14 dez, 2019 - 15:01 • Sérgio Costa
"End low pay". Não é, mas seria um título ajustado a uma qualquer canção de "London Calling". O slogan, das sucessivas greves do inverno britânico 78/79, expressava o descontentamento da classe trabalhadora com a austeridade imposta após um humilhante resgate financeiro pedido pelo governo trabalhista de James Callaghan.
O desemprego ultrapassava a insustentável marca de 1 milhão de pessoas - o mais elevado do pós guerra - o número de trabalhadores sindicalizados ascendia aos 50% e os protestos não tinham fim. Cumpria-se, assim, a profecia punk "no future" lançada pelos Sex Pistols, naquele que ficou conhecido como o inverno do descontentamento.
Estava assim criado o cenário propício a uma mudança política e a uma inevitável explosão criativa tão característica de momentos de repressão ou crise.
Margareth Thatcher subia ao poder para aplicar amplas reformas vincadas por um robusto plano de privatizações e uma agressiva repressão anti-sindical. Políticas que, mais tarde, conduziram o desemprego a uma impensável marca de 12%.
Ao mesmo tempo, estava reservado aos The Clash o papel de agitador de consciências. A banda liderada por um rebelde filho de diplomata (Joe Strummer), sensível às questões sociais, e por um arruaceiro profissional (Mick Jones), traduziria essa consciente agressividade num dos mais relevantes discos da música contemporânea.
"London Calling" é um disco politizado, uma cacetada no sistema que encheu de entusiasmo quem via fugir direitos e qualidade de vida. Com "London Calling", os Clash descrevem um mundo alegadamente viciado pela corrupção, um mundo injusto, onde, por isso, rapazes e raparigas teriam forçosamente de sair às ruas " come out of the cupboard, you boys and girls" .
O tema que dá título à obra é também, 40 anos antes do fenómeno Greta Thunberg, um grito de consciência ambiental. "The ice age is coming, the sun is zooming in/Meltdown expected, the wheat is growin' thin", é um alerta para os perigos do nuclear.
No entanto, "London Calling" não se resume a um grito de luta. Ironicamente, é o disco que arrefece o punk, então um movimento quase resumido à estética e de reduzido conteúdo ideológico. O álbum espelha a ambição experimentalista da banda, arriscando a entrada nos universos ska e pop ("Train in Vain", um dos temas preferidos de Strummer, entra facilmente numa lista das melhores canções de sempre), naquele que foi um passo de globalização sonora.

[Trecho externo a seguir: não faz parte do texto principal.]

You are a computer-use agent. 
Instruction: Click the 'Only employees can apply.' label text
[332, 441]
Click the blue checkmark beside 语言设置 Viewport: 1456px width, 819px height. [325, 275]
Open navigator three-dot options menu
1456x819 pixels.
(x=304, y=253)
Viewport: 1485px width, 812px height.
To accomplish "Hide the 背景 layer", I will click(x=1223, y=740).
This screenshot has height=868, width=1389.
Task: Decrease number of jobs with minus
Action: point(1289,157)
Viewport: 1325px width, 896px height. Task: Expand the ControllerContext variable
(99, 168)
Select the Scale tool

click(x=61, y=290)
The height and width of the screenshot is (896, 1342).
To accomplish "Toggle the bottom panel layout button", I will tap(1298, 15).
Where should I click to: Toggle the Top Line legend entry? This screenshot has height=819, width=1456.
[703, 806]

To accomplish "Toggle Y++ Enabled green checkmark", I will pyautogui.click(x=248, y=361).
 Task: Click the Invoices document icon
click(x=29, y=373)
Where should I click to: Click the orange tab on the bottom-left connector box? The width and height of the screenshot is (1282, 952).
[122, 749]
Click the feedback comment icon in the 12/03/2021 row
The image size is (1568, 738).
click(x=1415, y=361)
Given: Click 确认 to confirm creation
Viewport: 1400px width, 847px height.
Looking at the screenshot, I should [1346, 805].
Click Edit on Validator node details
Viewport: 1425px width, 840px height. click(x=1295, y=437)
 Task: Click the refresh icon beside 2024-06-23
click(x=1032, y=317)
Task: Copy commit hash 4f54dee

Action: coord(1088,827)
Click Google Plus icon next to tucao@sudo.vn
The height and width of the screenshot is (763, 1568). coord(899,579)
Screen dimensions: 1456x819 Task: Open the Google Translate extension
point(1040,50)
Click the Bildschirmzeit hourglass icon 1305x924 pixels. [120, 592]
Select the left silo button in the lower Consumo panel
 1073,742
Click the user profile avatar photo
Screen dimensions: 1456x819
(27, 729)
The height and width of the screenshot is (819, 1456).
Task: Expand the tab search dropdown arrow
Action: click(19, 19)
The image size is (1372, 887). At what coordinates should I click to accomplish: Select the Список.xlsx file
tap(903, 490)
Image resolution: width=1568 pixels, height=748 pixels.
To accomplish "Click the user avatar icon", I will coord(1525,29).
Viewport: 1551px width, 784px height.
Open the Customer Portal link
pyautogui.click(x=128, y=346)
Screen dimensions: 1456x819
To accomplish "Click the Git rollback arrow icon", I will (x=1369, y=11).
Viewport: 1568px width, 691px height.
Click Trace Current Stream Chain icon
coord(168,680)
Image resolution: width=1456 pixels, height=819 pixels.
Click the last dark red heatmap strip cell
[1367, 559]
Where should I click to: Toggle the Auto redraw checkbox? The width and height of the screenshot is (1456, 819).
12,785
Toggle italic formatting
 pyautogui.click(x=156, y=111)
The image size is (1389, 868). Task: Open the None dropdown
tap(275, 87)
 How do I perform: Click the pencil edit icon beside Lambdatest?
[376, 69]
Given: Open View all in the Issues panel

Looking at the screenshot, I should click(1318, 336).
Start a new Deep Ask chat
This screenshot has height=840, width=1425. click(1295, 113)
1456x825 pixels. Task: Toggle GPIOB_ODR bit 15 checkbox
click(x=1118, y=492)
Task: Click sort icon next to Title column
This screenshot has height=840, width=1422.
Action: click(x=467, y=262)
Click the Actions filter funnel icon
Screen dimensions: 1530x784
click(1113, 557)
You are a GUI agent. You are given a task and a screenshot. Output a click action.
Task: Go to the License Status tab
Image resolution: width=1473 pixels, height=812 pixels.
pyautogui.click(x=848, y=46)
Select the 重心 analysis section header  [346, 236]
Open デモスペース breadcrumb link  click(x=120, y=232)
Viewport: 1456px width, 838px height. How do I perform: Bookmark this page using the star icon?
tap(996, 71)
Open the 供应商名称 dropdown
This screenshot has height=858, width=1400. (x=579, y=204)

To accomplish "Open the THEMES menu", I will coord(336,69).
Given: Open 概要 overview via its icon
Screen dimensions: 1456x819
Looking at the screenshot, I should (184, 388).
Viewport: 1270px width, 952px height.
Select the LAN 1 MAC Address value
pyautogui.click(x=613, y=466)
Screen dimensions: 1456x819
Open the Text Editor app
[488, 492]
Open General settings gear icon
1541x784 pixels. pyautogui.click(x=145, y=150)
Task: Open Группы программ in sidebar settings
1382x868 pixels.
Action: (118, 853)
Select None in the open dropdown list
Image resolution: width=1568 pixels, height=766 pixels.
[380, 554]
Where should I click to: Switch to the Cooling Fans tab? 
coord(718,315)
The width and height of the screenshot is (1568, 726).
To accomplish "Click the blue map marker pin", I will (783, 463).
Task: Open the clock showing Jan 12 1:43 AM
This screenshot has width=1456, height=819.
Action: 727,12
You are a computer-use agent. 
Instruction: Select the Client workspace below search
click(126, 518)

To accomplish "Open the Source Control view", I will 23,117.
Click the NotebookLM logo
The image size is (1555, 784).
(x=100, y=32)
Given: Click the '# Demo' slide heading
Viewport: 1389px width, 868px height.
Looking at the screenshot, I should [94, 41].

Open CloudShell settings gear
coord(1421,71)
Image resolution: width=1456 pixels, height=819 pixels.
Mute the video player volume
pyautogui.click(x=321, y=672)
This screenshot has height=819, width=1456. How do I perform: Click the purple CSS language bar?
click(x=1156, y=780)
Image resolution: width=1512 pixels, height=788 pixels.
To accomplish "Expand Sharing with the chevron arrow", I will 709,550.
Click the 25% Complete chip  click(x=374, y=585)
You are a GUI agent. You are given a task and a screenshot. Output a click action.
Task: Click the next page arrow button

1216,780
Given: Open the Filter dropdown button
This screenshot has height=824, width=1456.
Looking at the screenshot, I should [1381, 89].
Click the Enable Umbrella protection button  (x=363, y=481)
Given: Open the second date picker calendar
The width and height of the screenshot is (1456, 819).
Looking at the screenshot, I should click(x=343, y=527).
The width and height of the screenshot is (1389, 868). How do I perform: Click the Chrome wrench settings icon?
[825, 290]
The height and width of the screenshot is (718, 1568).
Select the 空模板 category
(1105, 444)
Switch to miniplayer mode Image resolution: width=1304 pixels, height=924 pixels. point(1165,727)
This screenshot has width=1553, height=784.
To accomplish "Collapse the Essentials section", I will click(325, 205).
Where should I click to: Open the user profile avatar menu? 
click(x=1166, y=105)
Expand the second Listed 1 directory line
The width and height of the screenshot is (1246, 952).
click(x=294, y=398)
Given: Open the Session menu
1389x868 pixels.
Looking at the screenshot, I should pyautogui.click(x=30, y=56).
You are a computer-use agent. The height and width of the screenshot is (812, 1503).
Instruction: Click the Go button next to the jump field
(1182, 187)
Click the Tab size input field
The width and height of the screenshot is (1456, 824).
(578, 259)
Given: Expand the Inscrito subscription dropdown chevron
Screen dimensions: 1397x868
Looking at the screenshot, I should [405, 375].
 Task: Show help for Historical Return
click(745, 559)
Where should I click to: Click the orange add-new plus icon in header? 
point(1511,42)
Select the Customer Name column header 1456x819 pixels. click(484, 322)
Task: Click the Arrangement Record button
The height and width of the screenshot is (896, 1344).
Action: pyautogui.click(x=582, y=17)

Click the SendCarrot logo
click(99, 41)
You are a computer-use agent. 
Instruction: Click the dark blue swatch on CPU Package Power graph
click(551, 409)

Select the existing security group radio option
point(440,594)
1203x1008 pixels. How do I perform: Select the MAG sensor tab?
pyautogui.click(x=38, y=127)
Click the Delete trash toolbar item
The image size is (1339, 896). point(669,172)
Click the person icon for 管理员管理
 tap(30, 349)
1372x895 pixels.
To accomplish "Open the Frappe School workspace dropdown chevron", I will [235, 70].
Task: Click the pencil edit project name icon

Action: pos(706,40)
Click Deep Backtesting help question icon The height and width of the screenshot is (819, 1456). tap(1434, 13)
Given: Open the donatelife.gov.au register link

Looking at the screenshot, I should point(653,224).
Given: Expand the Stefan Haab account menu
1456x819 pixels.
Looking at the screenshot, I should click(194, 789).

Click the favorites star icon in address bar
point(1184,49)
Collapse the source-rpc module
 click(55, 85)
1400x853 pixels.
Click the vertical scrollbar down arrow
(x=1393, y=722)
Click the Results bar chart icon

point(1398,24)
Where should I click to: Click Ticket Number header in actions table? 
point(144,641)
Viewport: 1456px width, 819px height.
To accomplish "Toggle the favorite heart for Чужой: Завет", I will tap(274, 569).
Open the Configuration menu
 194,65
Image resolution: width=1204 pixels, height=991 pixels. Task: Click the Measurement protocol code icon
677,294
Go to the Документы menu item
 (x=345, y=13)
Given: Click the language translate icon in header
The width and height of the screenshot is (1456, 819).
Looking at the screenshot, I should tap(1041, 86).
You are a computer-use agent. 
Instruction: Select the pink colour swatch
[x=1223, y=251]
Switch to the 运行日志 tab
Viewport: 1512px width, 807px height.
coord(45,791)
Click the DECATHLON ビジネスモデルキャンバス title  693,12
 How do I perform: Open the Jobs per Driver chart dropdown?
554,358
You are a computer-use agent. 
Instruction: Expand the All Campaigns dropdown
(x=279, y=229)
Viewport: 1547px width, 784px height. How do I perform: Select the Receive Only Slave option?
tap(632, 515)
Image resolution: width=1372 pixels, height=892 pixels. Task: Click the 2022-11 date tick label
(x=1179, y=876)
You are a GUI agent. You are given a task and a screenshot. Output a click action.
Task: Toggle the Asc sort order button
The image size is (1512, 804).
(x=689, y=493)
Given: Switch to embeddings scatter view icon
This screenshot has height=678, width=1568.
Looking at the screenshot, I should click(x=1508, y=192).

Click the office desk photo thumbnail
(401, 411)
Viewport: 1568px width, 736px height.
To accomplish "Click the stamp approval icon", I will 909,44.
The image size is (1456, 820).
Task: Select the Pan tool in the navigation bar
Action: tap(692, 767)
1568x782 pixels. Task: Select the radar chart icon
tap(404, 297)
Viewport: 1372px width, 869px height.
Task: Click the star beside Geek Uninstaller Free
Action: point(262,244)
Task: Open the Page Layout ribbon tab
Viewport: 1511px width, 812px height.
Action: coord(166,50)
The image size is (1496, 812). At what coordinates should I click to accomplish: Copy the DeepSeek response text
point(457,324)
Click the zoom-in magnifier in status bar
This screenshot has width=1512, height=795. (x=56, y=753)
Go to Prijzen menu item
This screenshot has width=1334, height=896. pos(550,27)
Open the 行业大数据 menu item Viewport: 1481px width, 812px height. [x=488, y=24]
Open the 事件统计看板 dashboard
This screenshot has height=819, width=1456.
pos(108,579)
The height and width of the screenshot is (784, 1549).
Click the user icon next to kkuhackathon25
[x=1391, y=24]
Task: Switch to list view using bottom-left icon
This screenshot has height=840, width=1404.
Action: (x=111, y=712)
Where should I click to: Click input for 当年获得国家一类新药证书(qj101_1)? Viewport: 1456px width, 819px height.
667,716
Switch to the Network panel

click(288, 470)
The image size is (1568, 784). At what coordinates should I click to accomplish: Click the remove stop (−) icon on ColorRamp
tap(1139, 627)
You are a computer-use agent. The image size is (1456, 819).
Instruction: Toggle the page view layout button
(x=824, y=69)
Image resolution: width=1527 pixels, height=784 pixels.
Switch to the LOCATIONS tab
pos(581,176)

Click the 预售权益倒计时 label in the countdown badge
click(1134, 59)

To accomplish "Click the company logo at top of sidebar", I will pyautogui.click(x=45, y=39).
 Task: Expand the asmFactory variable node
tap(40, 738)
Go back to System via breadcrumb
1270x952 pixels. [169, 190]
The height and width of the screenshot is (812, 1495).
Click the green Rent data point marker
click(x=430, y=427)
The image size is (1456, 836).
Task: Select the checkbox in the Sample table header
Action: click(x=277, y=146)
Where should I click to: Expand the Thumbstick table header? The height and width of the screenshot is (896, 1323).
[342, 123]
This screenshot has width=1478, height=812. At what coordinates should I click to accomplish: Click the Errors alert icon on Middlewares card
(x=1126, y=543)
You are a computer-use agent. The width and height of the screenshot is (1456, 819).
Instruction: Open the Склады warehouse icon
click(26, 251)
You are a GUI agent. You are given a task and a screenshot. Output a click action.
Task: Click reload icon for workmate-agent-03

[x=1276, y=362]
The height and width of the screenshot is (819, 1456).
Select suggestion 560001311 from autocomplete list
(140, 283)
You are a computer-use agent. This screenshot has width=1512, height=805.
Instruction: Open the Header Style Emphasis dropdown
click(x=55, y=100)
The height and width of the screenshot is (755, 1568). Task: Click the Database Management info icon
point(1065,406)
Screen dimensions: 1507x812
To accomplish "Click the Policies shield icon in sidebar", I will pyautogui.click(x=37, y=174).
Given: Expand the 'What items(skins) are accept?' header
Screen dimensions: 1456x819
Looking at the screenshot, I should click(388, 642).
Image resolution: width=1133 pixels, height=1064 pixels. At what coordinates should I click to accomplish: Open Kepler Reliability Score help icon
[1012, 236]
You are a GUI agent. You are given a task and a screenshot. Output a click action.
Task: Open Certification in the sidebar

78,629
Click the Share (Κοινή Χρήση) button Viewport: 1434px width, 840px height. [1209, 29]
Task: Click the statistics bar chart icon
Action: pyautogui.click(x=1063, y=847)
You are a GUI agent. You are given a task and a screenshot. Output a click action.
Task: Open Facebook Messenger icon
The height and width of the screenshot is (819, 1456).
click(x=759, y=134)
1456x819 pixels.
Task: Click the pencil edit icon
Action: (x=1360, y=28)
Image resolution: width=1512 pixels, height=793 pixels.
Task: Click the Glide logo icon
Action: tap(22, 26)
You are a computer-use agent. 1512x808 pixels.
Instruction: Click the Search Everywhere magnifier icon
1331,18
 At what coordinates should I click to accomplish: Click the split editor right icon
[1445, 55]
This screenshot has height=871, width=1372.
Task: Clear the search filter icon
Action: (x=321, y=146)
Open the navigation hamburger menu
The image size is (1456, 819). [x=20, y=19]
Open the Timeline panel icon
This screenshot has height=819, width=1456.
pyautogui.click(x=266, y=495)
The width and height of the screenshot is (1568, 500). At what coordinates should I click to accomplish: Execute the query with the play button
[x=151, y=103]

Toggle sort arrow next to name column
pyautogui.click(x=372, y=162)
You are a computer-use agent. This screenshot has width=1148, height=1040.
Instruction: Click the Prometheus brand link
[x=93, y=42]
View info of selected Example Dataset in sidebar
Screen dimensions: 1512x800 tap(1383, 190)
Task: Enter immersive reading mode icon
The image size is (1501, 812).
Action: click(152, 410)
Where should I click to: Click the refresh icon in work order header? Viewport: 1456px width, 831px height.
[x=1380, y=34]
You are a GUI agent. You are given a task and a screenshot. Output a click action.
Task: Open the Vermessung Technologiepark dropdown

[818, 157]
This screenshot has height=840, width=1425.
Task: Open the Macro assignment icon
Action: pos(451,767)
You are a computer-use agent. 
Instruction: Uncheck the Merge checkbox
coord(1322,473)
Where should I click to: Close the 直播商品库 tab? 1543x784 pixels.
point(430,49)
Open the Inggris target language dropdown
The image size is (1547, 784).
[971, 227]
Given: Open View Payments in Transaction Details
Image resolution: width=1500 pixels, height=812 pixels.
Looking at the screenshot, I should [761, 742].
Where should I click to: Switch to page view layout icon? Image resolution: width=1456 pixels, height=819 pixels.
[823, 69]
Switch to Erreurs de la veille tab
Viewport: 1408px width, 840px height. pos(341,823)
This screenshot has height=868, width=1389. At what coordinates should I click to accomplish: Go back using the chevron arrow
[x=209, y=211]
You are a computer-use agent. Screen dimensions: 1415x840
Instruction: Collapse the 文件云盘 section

40 anos depois, o Reino Unido volta a expressar o sentimento isolacionista e, ironia ou não, a classe trabalhadora dá uma expressiva maioria ao partido conservador (antes de Thatcher, agora de Boris Johnson) acreditando que o fim da ligação à União Europeia será a solução para os problemas do seu dia a dia.
Se ainda por cá estivesse, certamente Joe Strummer tentaria encontrar as razões pelas quais o grito de revolta está agora do outro lado.